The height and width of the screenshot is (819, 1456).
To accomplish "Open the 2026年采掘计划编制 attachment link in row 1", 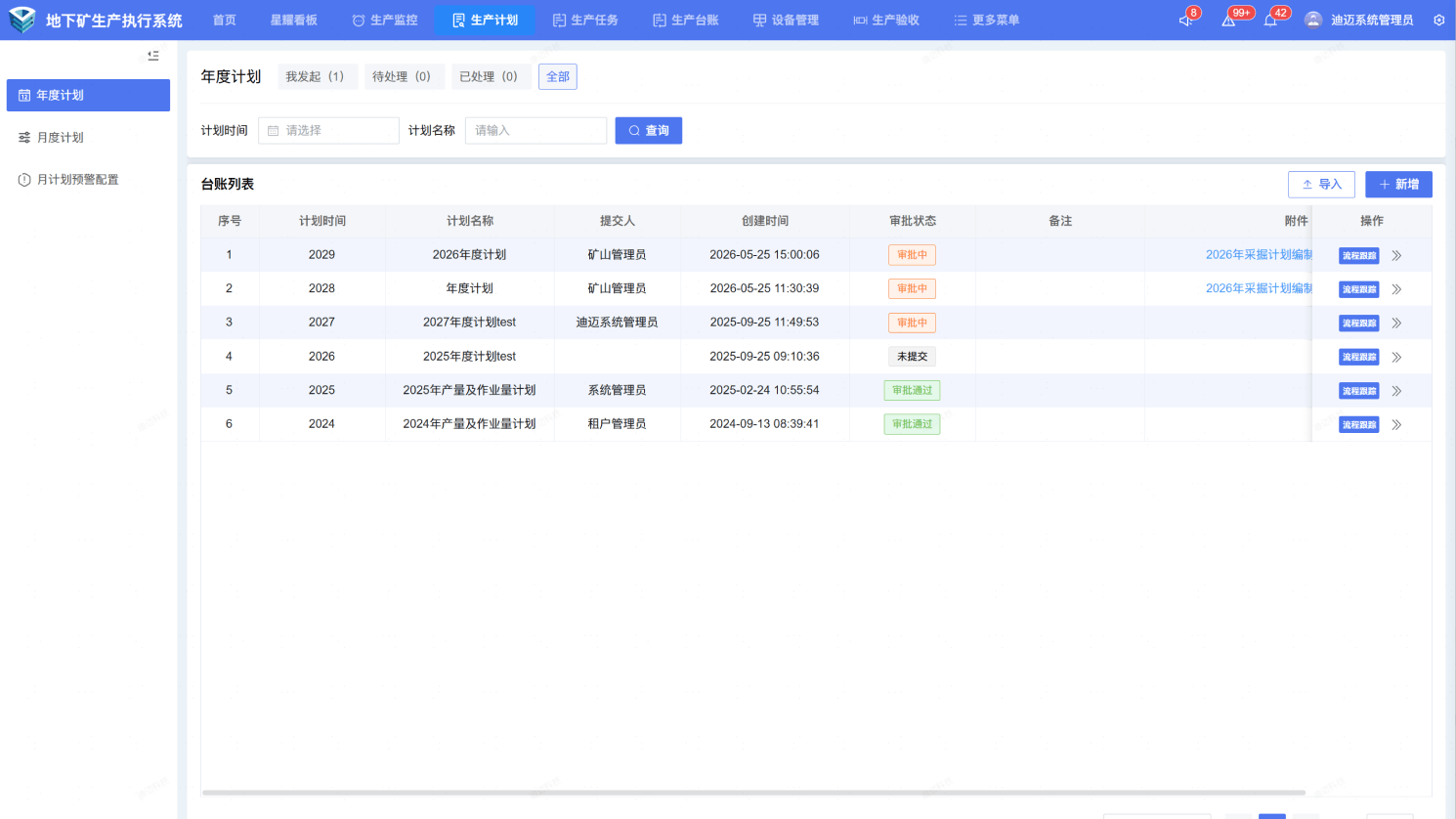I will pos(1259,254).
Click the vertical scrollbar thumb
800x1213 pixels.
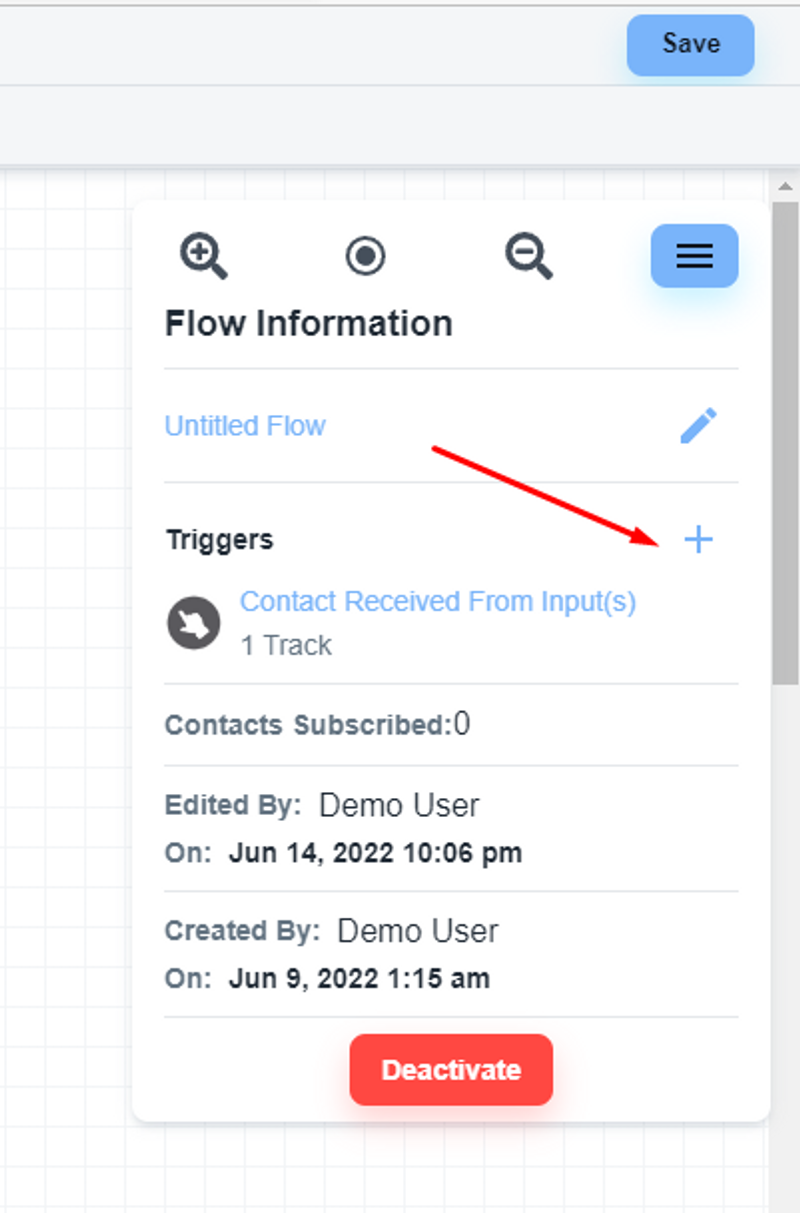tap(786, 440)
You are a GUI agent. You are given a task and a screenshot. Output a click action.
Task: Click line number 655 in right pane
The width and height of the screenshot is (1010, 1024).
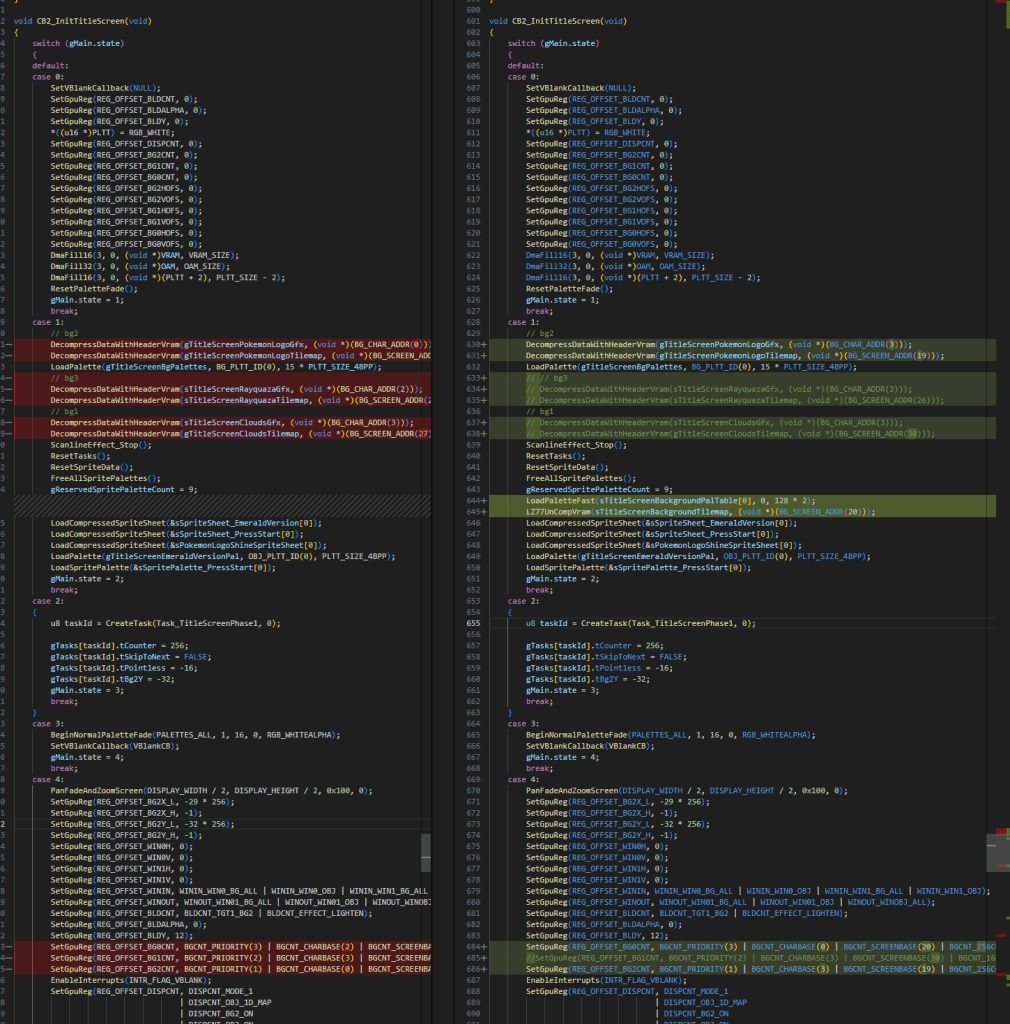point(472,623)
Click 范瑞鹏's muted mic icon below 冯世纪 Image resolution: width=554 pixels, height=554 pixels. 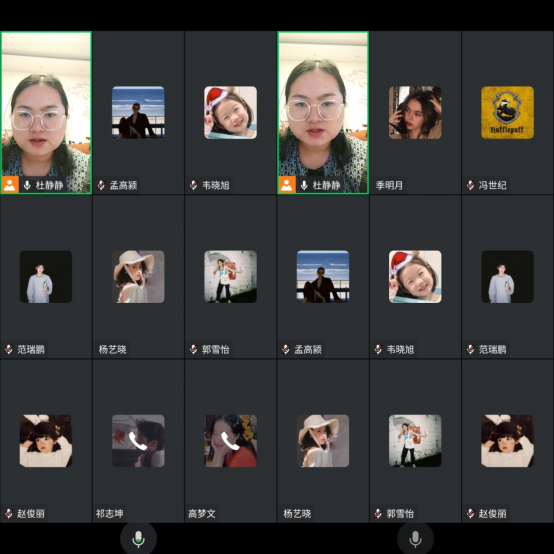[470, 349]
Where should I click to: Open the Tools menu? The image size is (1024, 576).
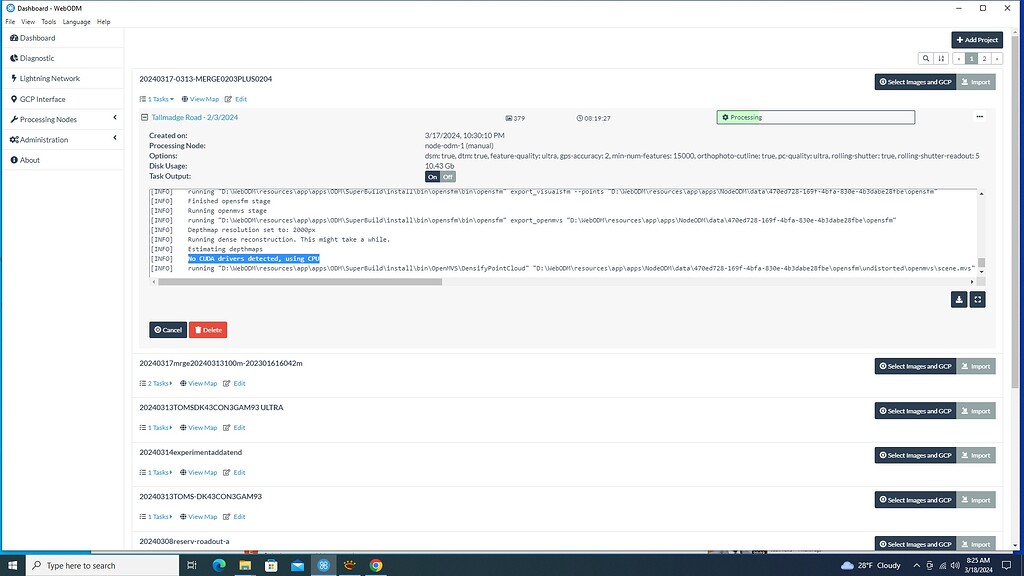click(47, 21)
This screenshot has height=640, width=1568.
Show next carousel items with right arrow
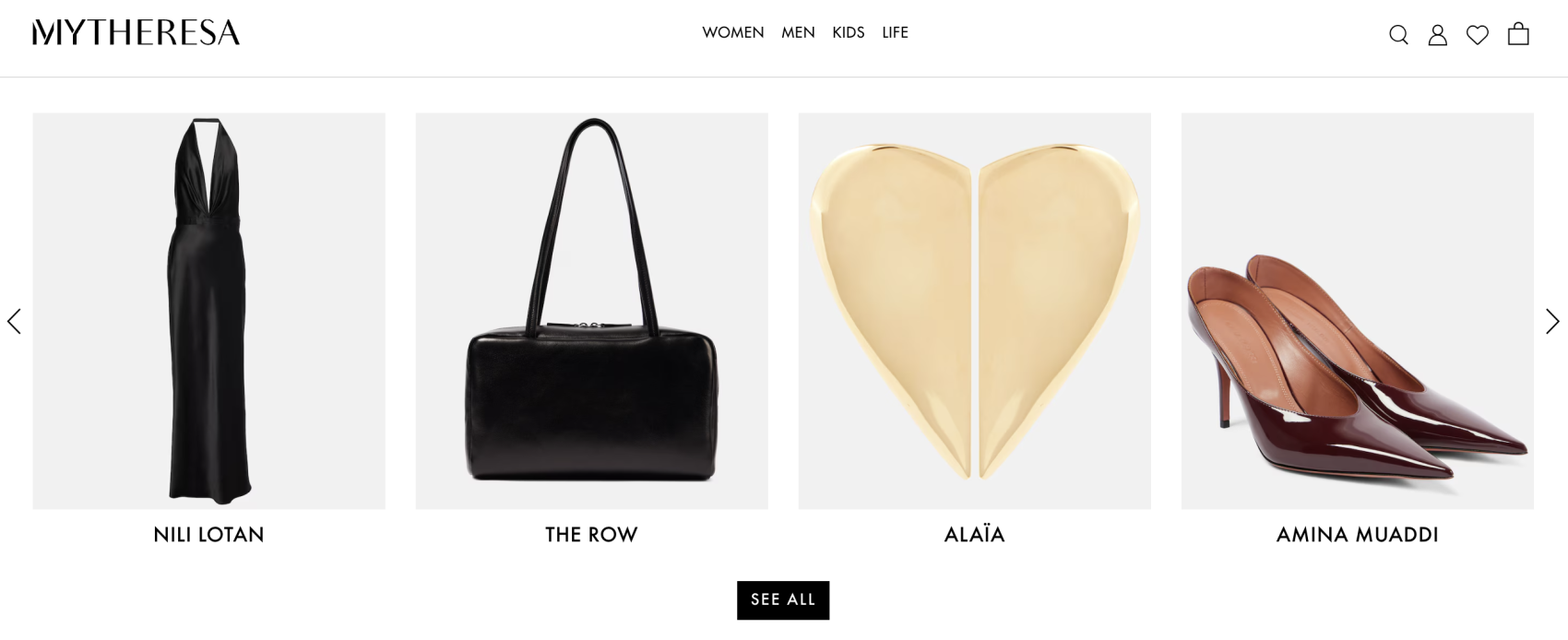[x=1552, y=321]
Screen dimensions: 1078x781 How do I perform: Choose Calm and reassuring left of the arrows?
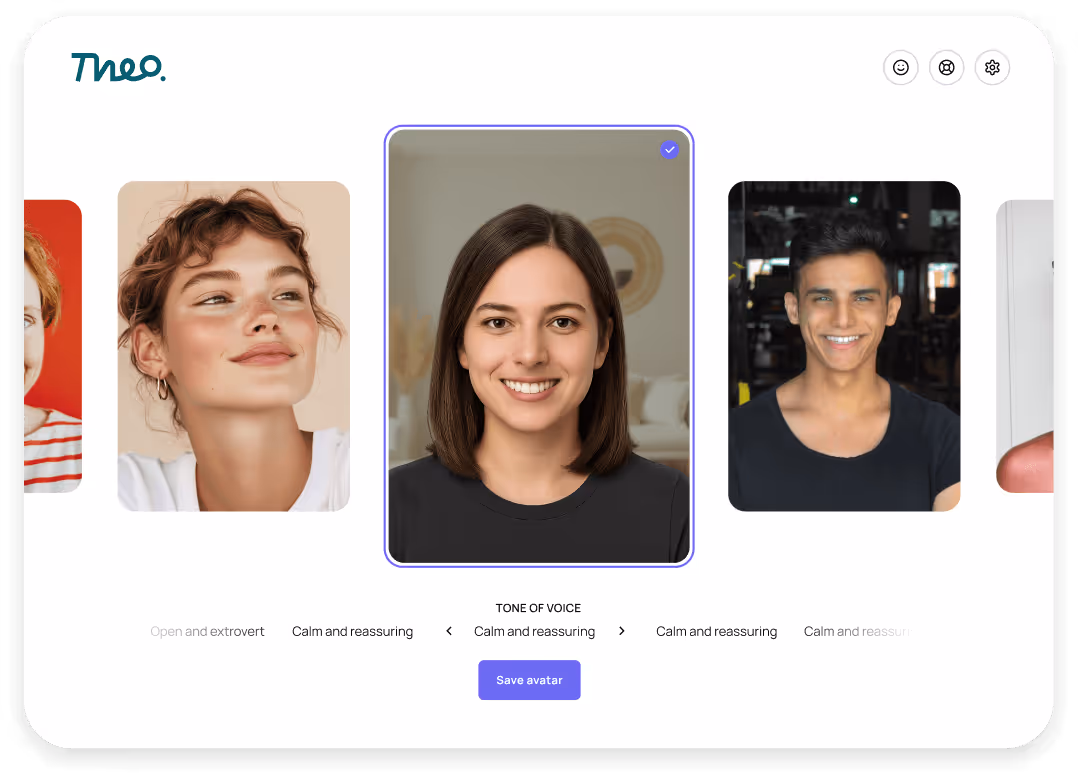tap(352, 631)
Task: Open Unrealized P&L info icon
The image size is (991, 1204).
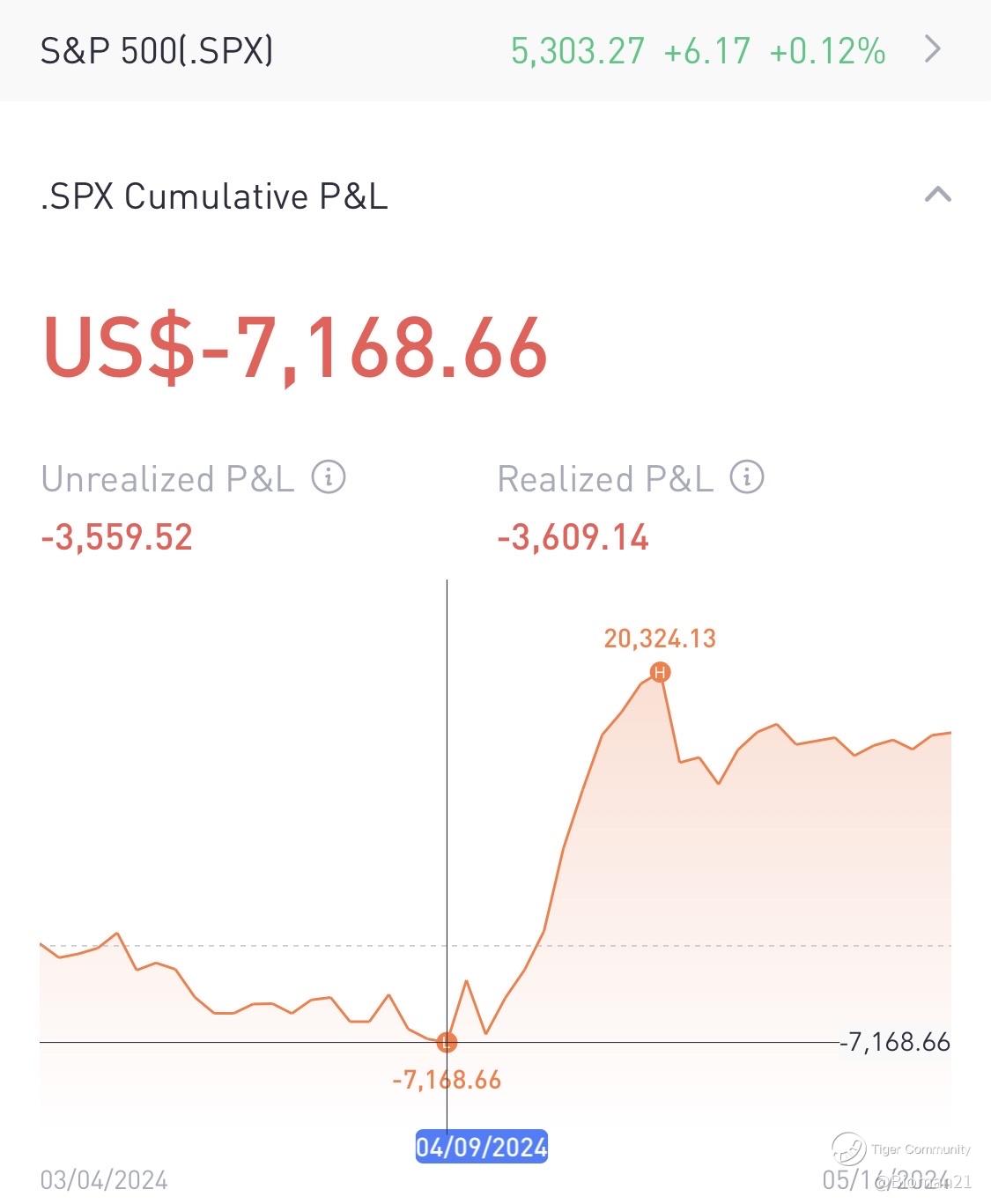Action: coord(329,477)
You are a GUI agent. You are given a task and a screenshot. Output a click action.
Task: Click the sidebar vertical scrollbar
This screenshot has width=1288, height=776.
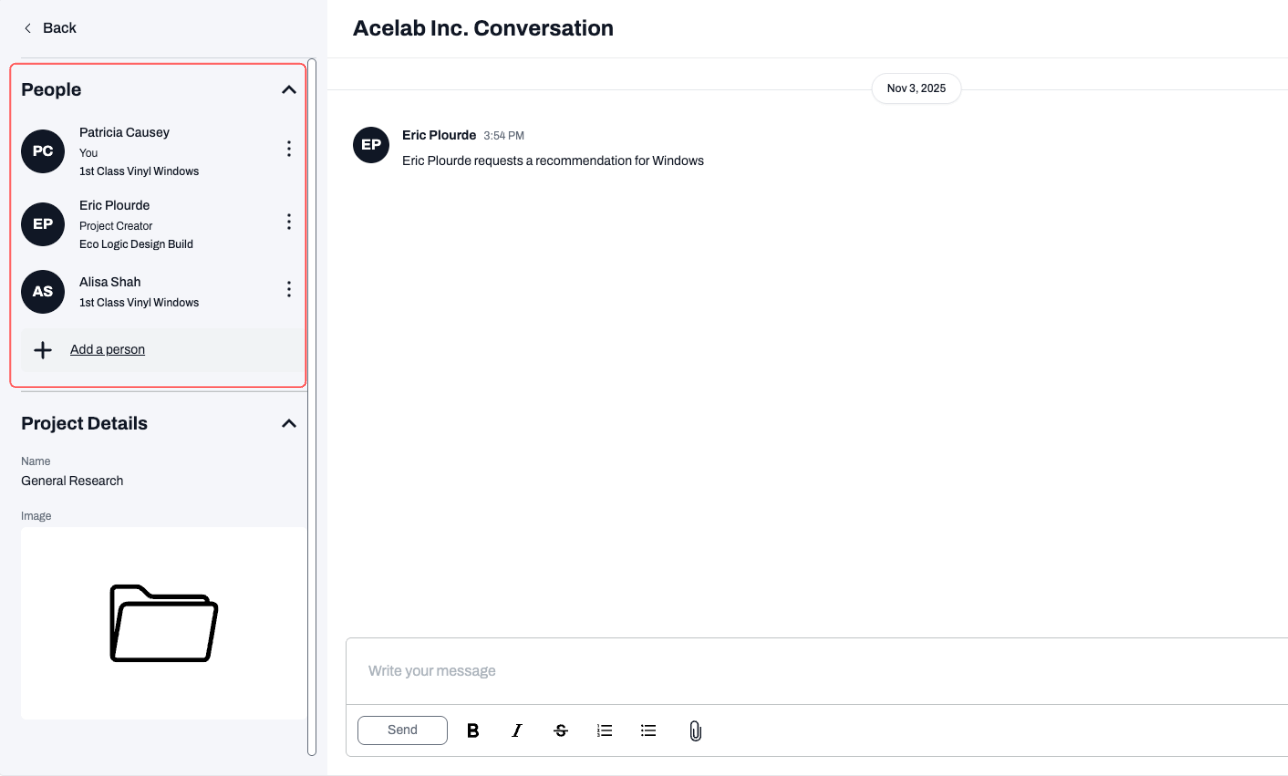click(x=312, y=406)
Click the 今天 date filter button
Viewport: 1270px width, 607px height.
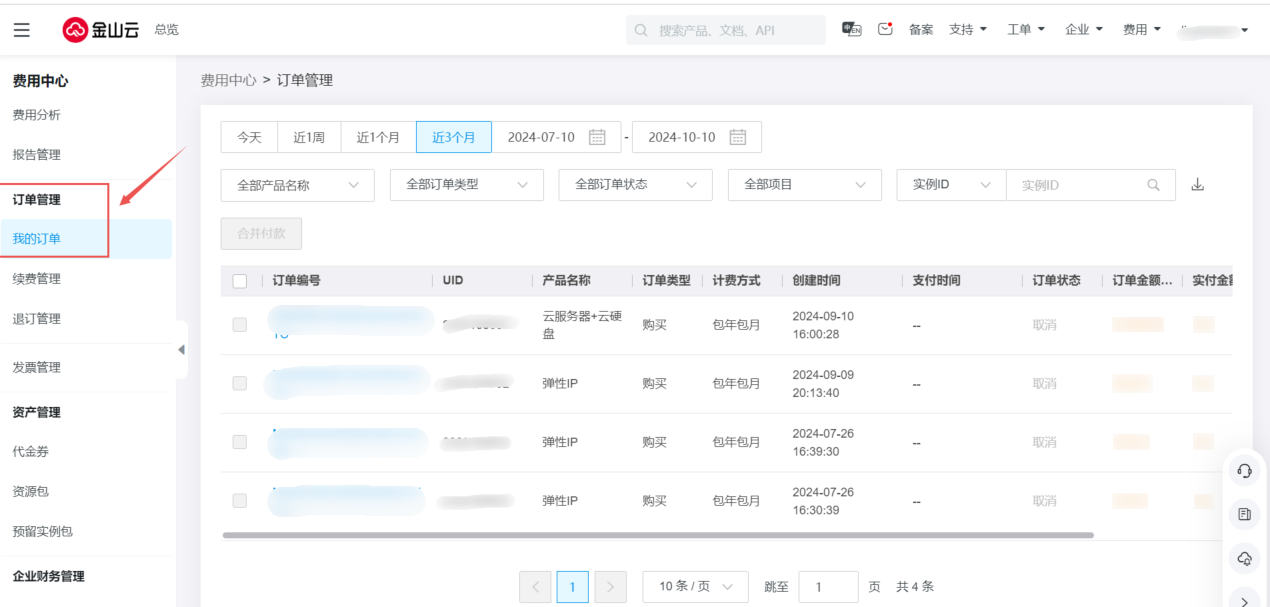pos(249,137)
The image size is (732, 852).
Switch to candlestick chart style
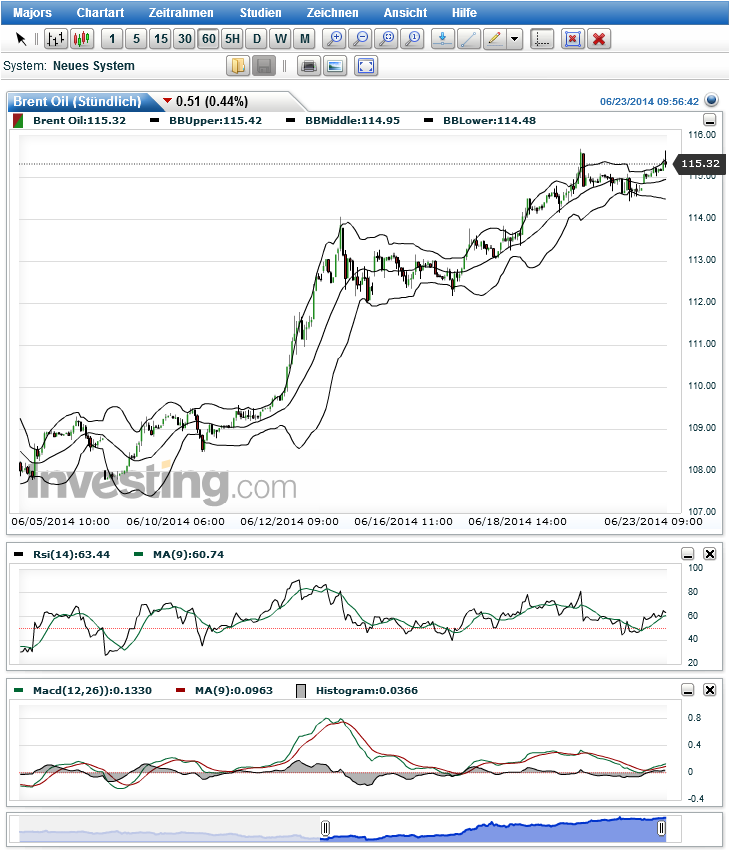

WORK INSTRUCTION
From the line containing "This screenshot has height=640, width=1568." down to the final line of the records above, restate every line word for word, add nothing, and skip the pictures.

EXERCISE SOLUTION
This screenshot has height=640, width=1568.
Show next carousel items with right arrow
[x=1552, y=321]
Screen dimensions: 1078x781 How do I perform: Choose Calm and reassuring left of the arrows?
tap(352, 631)
Task: Open Unrealized P&L info icon
The image size is (991, 1204).
Action: coord(329,477)
You are a GUI agent. You are given a task and a screenshot. Output a click action.
Task: Click the sidebar vertical scrollbar
This screenshot has width=1288, height=776.
click(x=312, y=406)
Click the 今天 date filter button
Viewport: 1270px width, 607px height.
pos(249,137)
The image size is (732, 852).
Switch to candlestick chart style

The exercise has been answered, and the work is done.